Most of the auto loans recently arranged through his dealership, he said, ranged from 19.9 to 29.9 percent interest. But one company — Nationwide Acceptance Corp. in Chicago — is offering loans as high as 39 percent. "It's nuts," Marino said. "Then again, some people really need a car loan."
About 20 percent of the 40 million used cars sold each year in the U.S. — about 8 million cars — are sold to low- to moderate-income buyers, many of them with poor credit histories. A 22-month study conducted in Texas last year showed those buyers paid an average of $12,000 for their cars.
The study, conducted by the Aspen Institute and the Consumer Task Force for Automotive Issues, found that the person helping with the loan generally controlled the process, and tended to pick the loan that paid the largest sales commission.
Nationwide's Chairman and CEO Michael Lutz, said the sky-high rates his company offers are justified by the higher risk of default by customers who have unproven creditworthiness.
As Lutz put it: "None of our customers has perfect credit, and many of them have perfectly awful credit."
Nationwide's typical borrower earns $15,000 to $20,000 a year, and has a significant credit problem — a bankruptcy or credit-card default, for instance. Only someone with virtually no credit history would pay 39 percent, he said.
Walsh, of the attorney general's consumer-protection unit, urged consumers to educate themselves about their credit score, what it means and what financing is available before they walk into a dealership.
Consumers who know their financing options can evaluate whether the dealer-arranged or sponsored financing is a good deal.
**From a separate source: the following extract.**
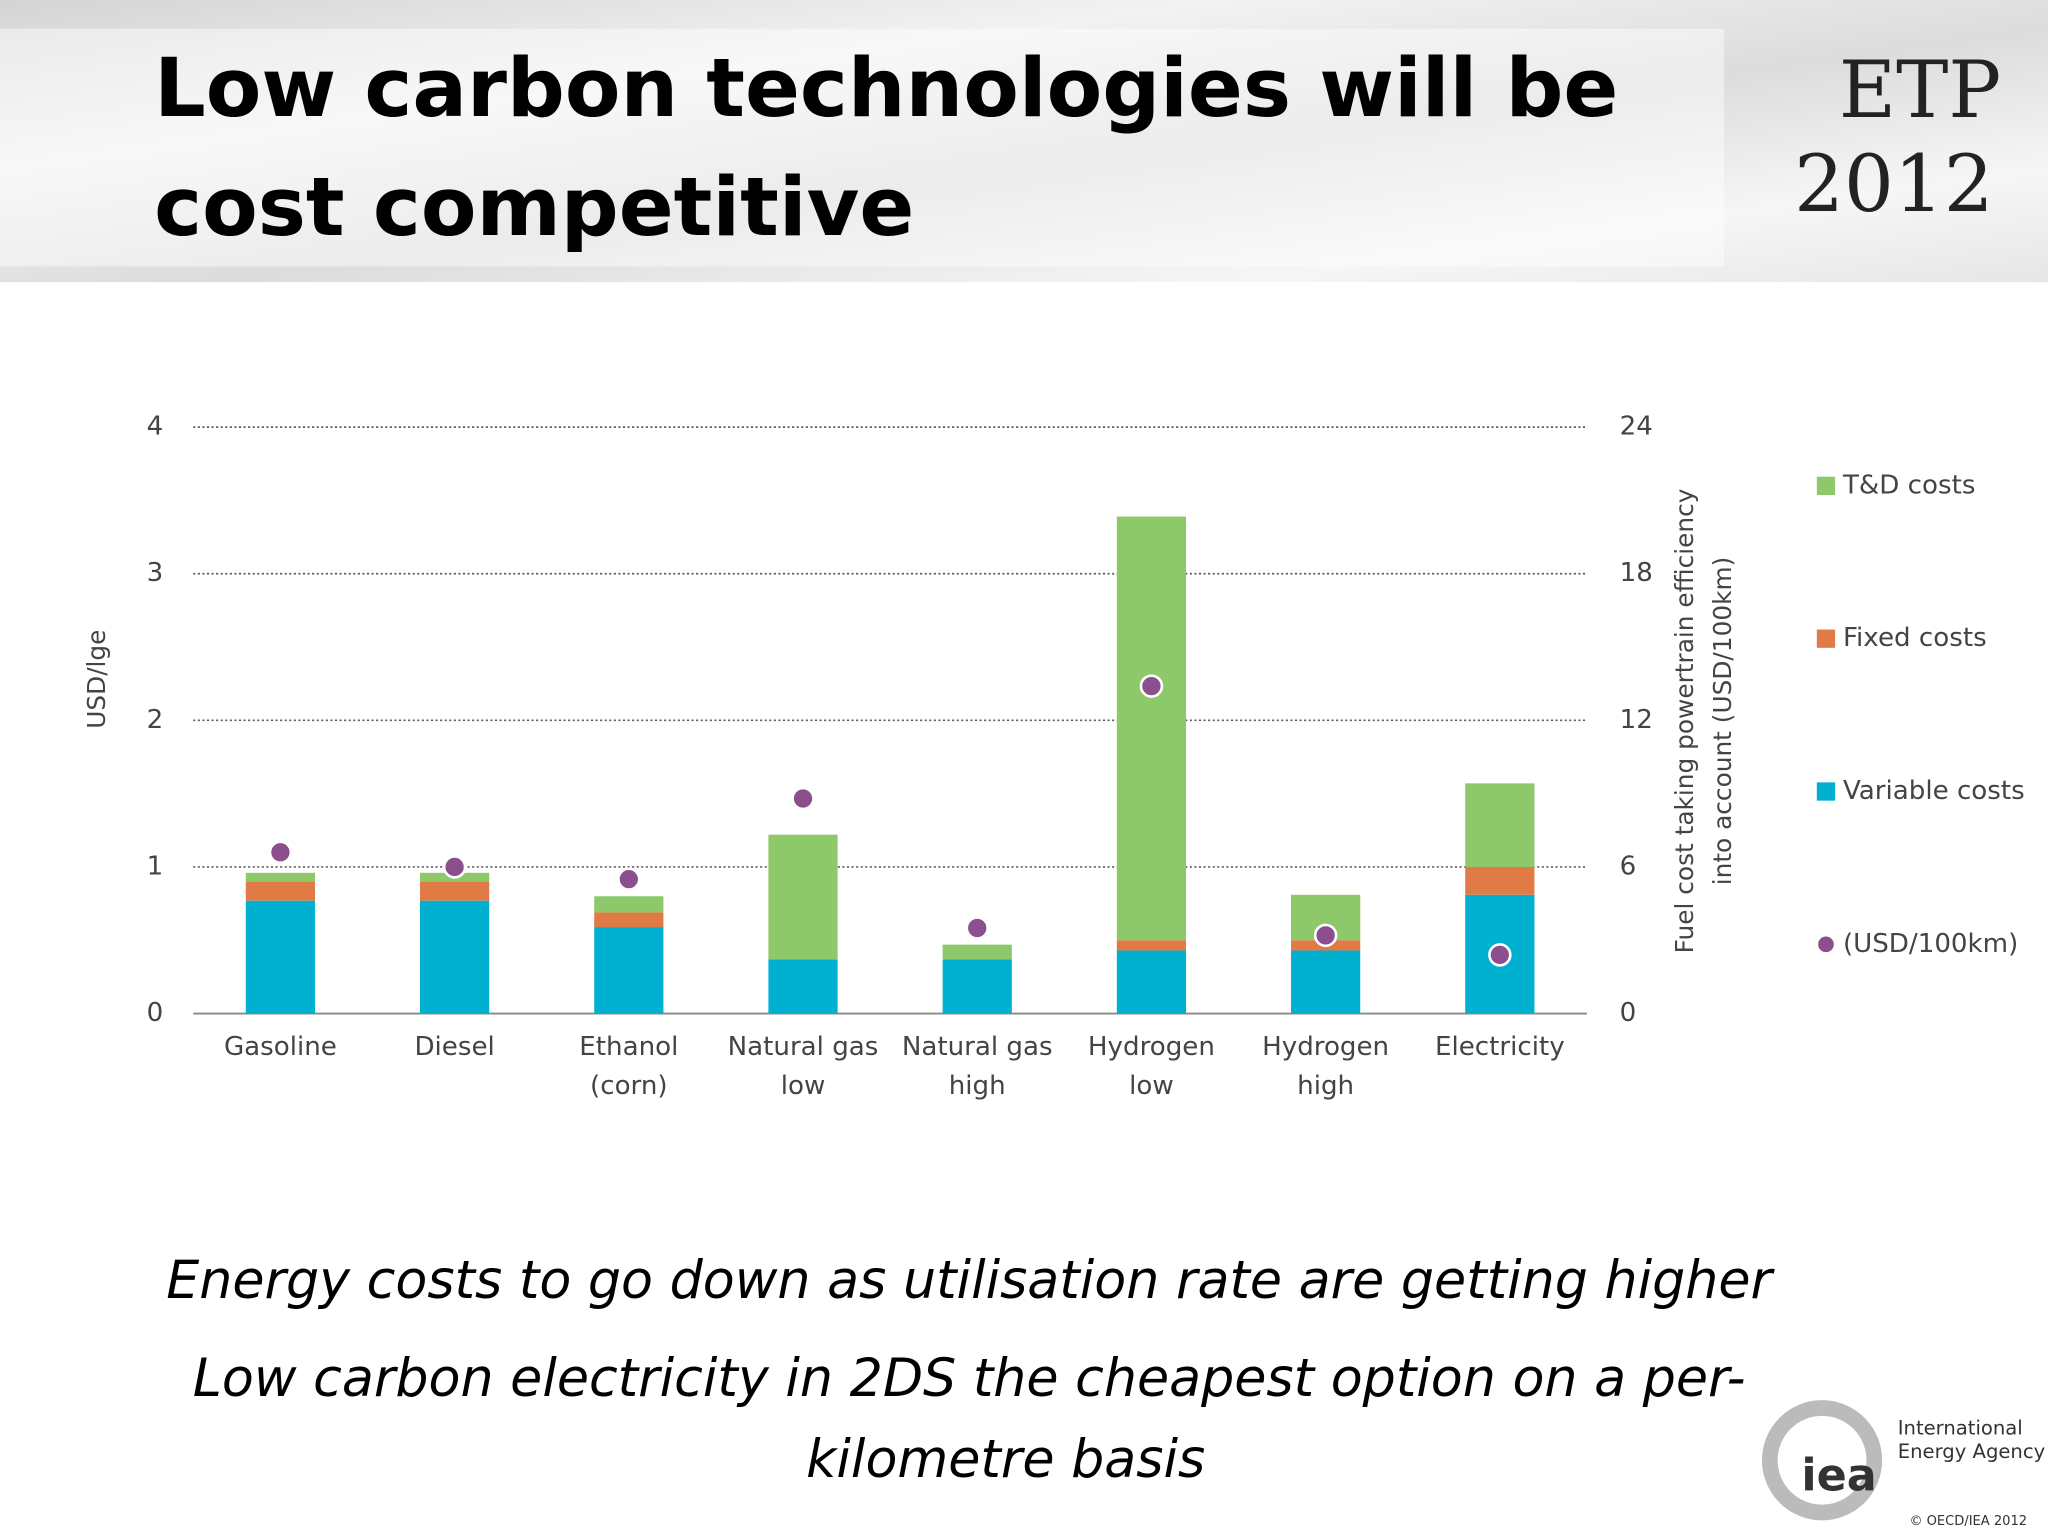 Image resolution: width=2048 pixels, height=1536 pixels. Describe the element at coordinates (1920, 90) in the screenshot. I see `badge: ETP` at that location.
In doing so, they can focus their negotiations on the car's price instead of the monthly payment.
Perkins, the Army reservist who paid 29 percent interest on a nine-year-old car, said she hoped the experience would boost her credit score and give her more bargaining clout the next time around.
It didn't. She paid 14 percent to finance her next used-car purchase at a Bremerton dealership earlier this year after the salesman told her she had no credit clout to demand a better deal.
"I'm burned out on the whole thing because it happened twice," Perkins said. "But I gotta have a car."